陛下たちが『白い結婚』を言い出したのは確かにどうかと思ったが、媚薬を使ってどうこうを考えるよりは、はるかに人道的だし将来に禍根を残さないだろ。
その時点でジュールに女性の気配はいっさいなくて、オットーくんは男性かつ婚約者持ちだから結婚相手にはできない。うちの国は同性婚は認めてないし、良好な婚約関係を結んでいる者たちを引き離すなどもってのほかだ。
でまあオットーくんはどうあれ、ジュールが同性愛者か無性愛者な場合を含め、性的に愛する相手と結婚不可能な事情持ちとなれば、一生独身か白い結婚の二択で、それで陛下たちも『白い結婚が前提なら婚約に同意するのか』と聞いたんじゃないのか。俺は直に聞いてないから知らんけど」
フランシスの話を聞いてジュールは項垂れる。
「そういう意味で『白い結婚』と言われたんだなんて知らなかった……」
フランシスが追い討ちをかけるように言う。
「まだあるぞ。『白い結婚』を選んだ場合に子どもを作るかどうかだ。人工授精だけなら国際法的にもセーフで、我が国の世界観的な問題を考慮してもまあ大っぴらに宣伝でもしなけりゃ大丈夫だろ。
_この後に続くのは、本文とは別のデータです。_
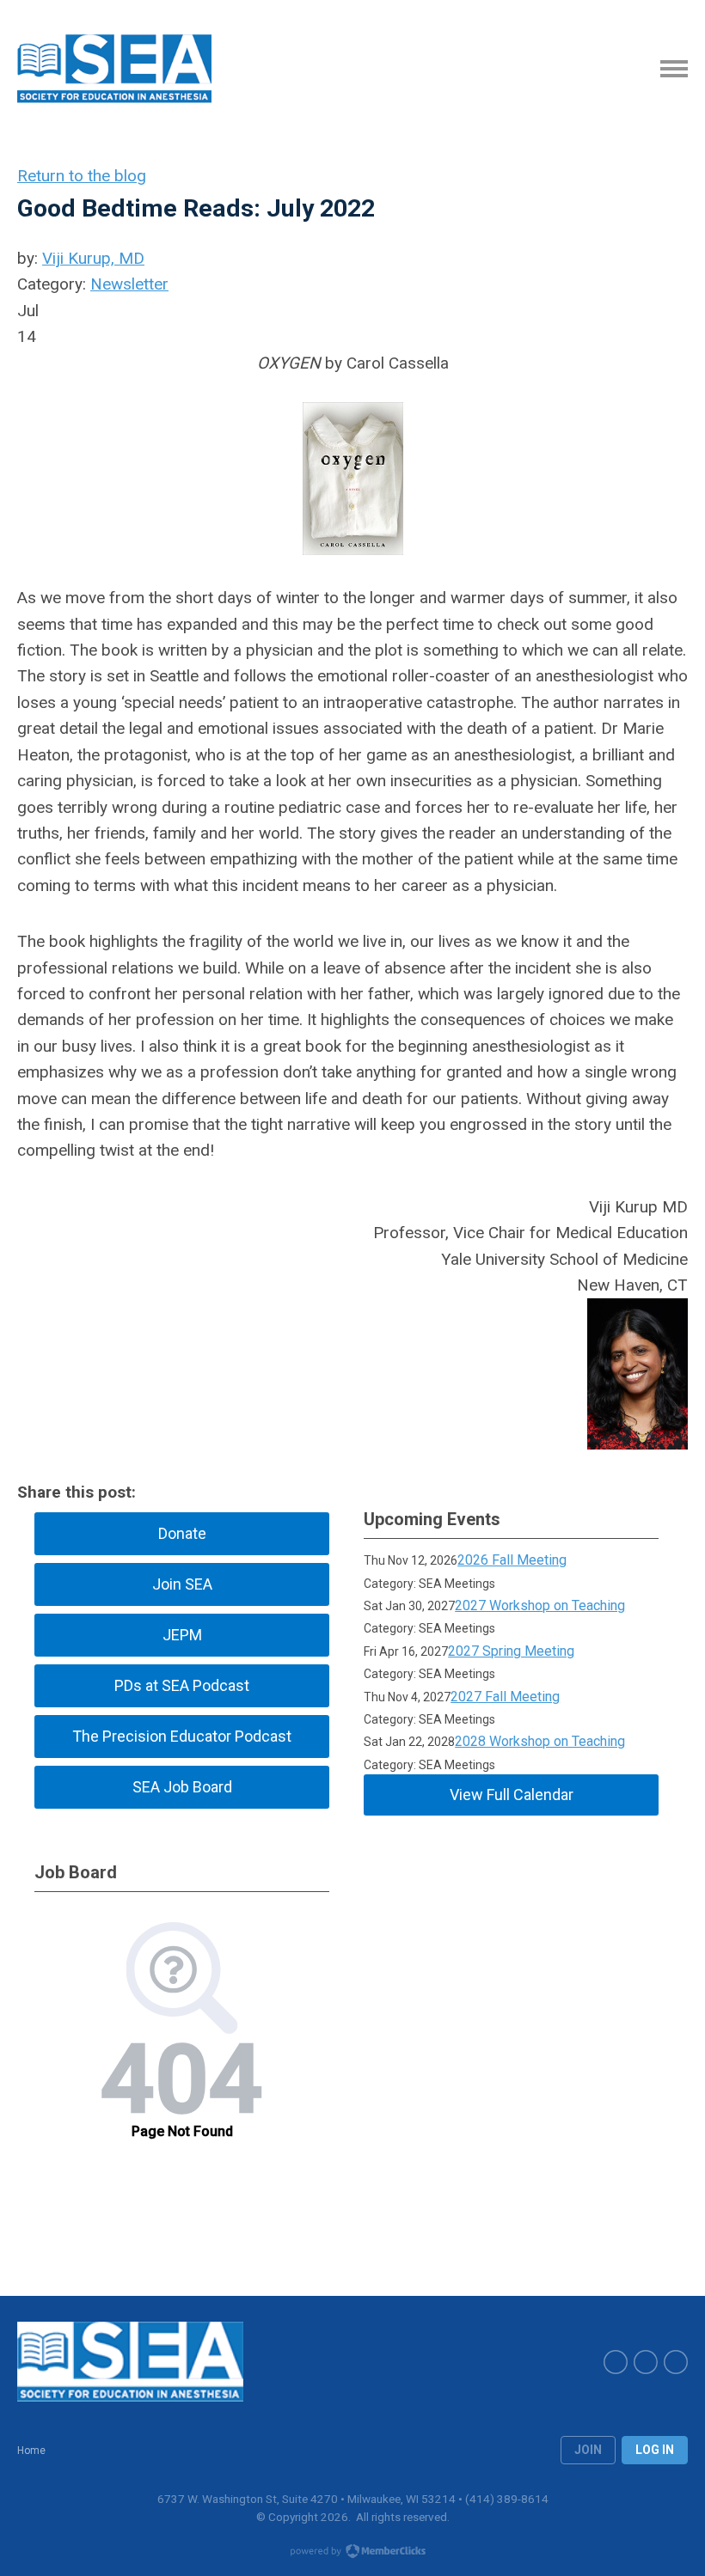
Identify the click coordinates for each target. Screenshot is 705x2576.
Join (588, 2450)
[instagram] (676, 2362)
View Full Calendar (511, 1794)
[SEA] (114, 68)
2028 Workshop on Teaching (540, 1741)
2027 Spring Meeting (511, 1651)
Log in (654, 2450)
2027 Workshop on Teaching (540, 1605)
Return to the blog (81, 176)
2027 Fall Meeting (505, 1696)
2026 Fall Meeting (512, 1560)
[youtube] (646, 2362)
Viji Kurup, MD (93, 258)
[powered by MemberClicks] (352, 2553)
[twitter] (616, 2362)
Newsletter (129, 284)
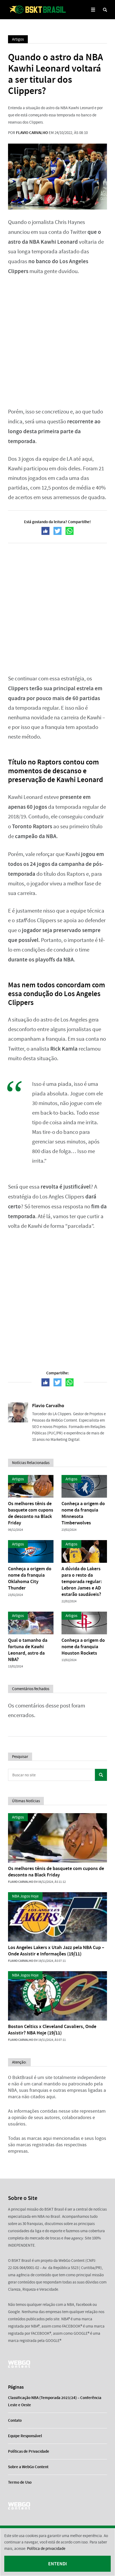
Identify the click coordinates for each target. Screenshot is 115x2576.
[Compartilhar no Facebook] (45, 531)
そんな感じで妊娠・出産に臨むとしたらローズマリーが可哀想だ、人間の代理母はアウトだと承知しているが、魔法でパパッと人外の代理母を生み出せないかと、何度もしつっこく聞いてきたのが父上。
ジュールとクローンみたく似ている妖精か精霊でも作って、精液を注入する注射器の代わりにできないものかしらと、娘に甘いんだか容赦ないんだかわからんことをほざいていたのが母上だ。
もう屋敷ごと吹っ飛ばしてやりたくなったが、メアリーの顔を思い出して、どうにか耐えたさ」
「……」「……」「……」「……」「……」
かなり気まずい沈黙が続く間、何を回想しているのか物騒な目つきで宙を睨むフランシス以外の者たちは、互いに視線を交わし合っていた。この状態で誰が口火を切れば良いのか。
メアリーは鋼鉄の意志で柔らかくゆったりした口調を保ちながら言った。
「あら、そう言えばフランシスは、レイアさんに質問したいことがあると、最初に言っていなかったかしら?」
「ああ、そうそう。そうだった」とフランシスの醸す雰囲気ががらりと変わる。
(これが奇跡の婚約者!)
メアリーとフランシス以外の者たちは、密かに心を一つにして感動した。
すっかり穏やかな表情になったフランシスが言う。
「レイアさんに聞きたいのは、レイアさんや今回被害にあった令嬢たちから、一定距離内にアリスが近づいくと自動発動されるという障壁についてなんですよ。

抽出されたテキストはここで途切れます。